> **Required tasks**
a: In the forum thread about the audio pop noise, what voltage drop was measured at the outlet when the A/C system turned on?
b: Revise the part of the forum thread about the audio pop noise that opens with the words containing "I have also" and closes with "a dedicated ground.", replacing "balanced power transformers" with "isolation transformers".
Excerpt to read Start Marker
The dedicated lines do not share neutral lines. I helped the electrician pull and install the lines.
I don't believe the problem could be a result of corroded or loose wiring as we just built the house a year ago so everything is new. But then again, it would be worth checking.
Albertporter, I will definitely check out your suggestion. It certainly makes more sense to keep something out rather than trying to get rid of it later.
Sean, the only changes I have made in recent months were to change the caps in my amp as you know and I then added interstage transformers to my Audio Note DAC. Nothing else other than isolation platforms and DH cones. So I don't think a component change is the problem. But I do think the suggestion to clean the grounding rod is a good idea. I hadn't thought of that and that could help.
I have also been considering installing balanced power transformers on my dedicated lines ala Jon Risch. Would this eliminate the problem?
Thanks,
Warren |
One more question regarding Warrenh's post about a dedicated ground.
Sean, I searched your posts on isolated grounds here and I am still not sure I understand it.
When we installed my dedicated lines we used 12ga. Romex and 20 amp breakers. We ran each leg in conduit with the conduit tied to the breaker box, but with the conduit stopping short of the outlet boxes (plastic). The ground in the Romex is connected from the Acme outlets to the panel.
The only thing plugged into the outlets are my audio equipment since they are located under the house. I had a hole cut in the hardwood floor behind my equipment rack and ran all power cords out of sight through the floor to the outlets beneath.
How do I change this to make it an isolated ground? |
An additional suggestion: try measuring the AC voltage at the receptacle before and during the moment the A/C system is energized. Buy a plug-in AC voltage meter from Radio Shack. At the instant the A/C system activates, the high starting current of the compressor may momentarily drop the AC voltage at your stereo to 100 VAC or even less. If your gear already draws significant current, or your entire neighborhood is blasting their A/C systems, or you have the whole house lit up, the voltage may already be dipped. If the additional voltage dip is low enough, one or all of the pieces in your system may be generating the pop noise. |
Thanks for the suggestion, Bigdope. I will try it and see what kind of drop I get. |
Bigdope, I measured the drop and the drop was 119.4 v to 118.8. Not much.
But it does seem this symptom started with the onset of much warmer weather when summer started. Things will begin to cool off on Maui by the end of the month. We'll see what happens as things get cooler into November and December. |
Fiddler: Did you try cleaning the ground connections / ground rod yet ? I'm curious as to whether this did anything or not.
Other than that, it's possible that the fan motor has some type of capacitor or "condensor" that is going bad. These typically help to reduce or absorb the turn on "transient" or "spike" that motors or generators produce on start-up. Don't know if your system has one of these or not, but it might be worth checking into. Sean >
PS... Does this happen if you have everything disconnected from the amp with just the amp powered up and connected to the speakers ? You might try tracking down which component(s) it is coming in through. |
Sean, I haven't checked my ground connection yet. I need to either try to find it myself or call the electrical sub that did our house.
I have not tried your suggestion with just the amp plugged in, but I will try that and then each component until I see if there is one offender. I don't guess there is any harm in the pop, but I think it is symtematic of another problem, i.e. the ground.
I will report back after trying the ideas.
Excerpt to read End Marker
Source information Start Marker
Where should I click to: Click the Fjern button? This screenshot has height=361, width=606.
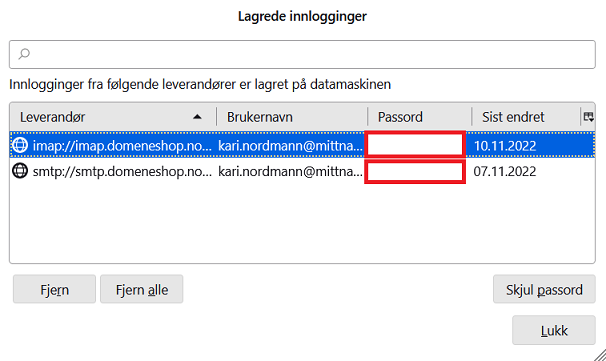(x=54, y=289)
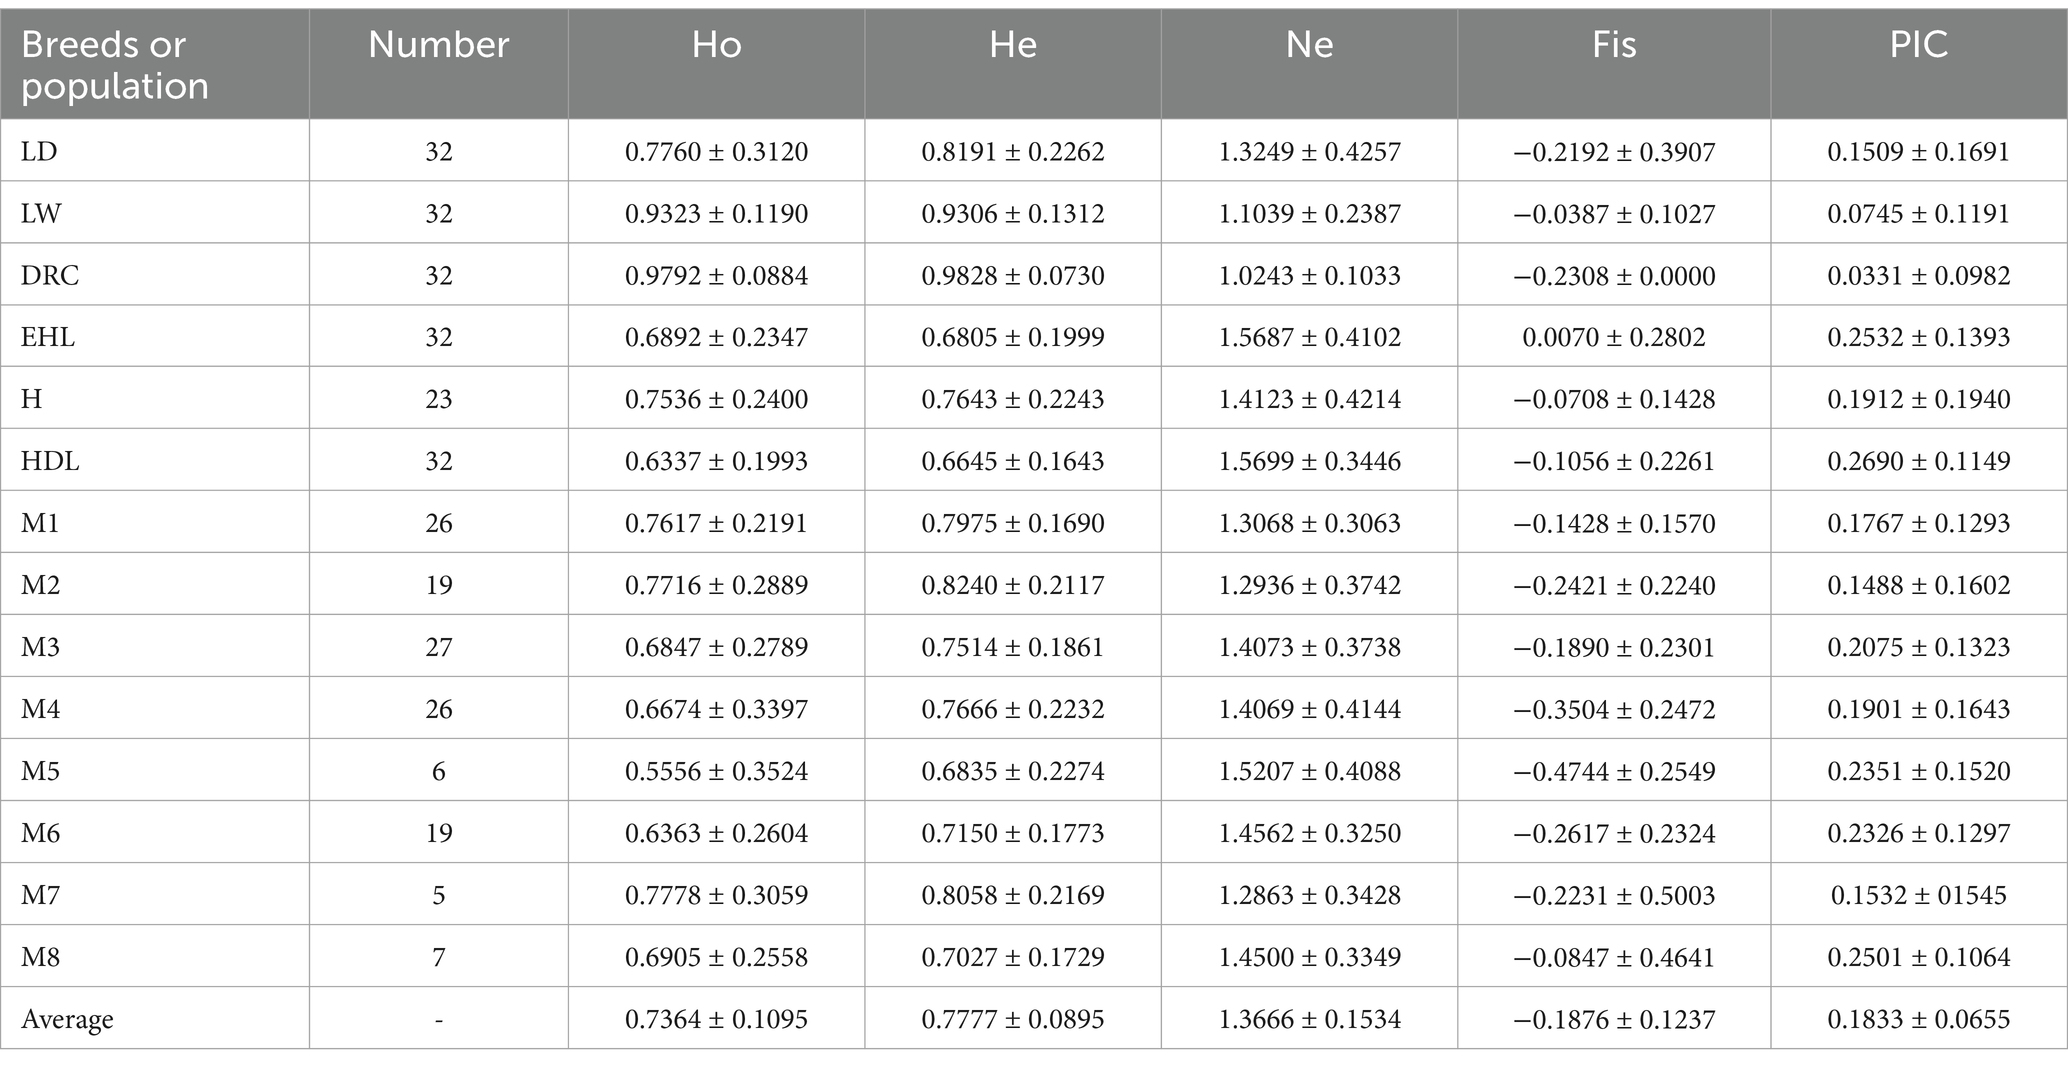Click Ne value 1.5699 ± 0.3446
The width and height of the screenshot is (2068, 1067).
pos(1309,461)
Source information End Marker
> **Answer list**
a: The voltage dropped from 119.4 V to 118.8 V.

b:
I have also been considering installing isolation transformers on my dedicated lines ala Jon Risch. Would this eliminate the problem?
Thanks,
Warren |
One more question regarding Warrenh's post about a dedicated ground.